> _RECORDS FOR PROCESSING_:
··········
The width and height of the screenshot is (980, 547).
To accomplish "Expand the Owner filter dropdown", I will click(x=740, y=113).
··········
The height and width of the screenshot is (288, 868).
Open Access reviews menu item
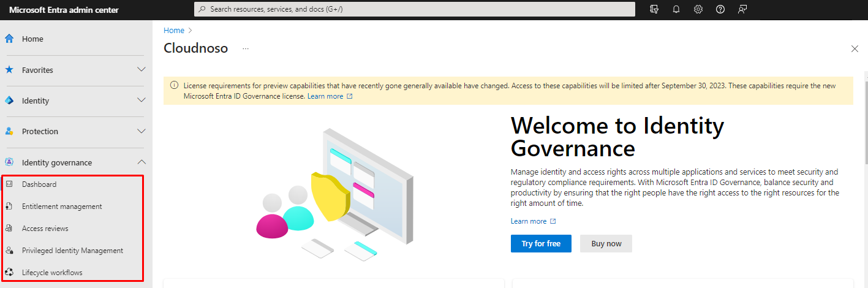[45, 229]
··········
Only lines holding the word "screenshot" belong in the answer; copy all of them from the records.

The width and height of the screenshot is (980, 547).
The height and width of the screenshot is (288, 868).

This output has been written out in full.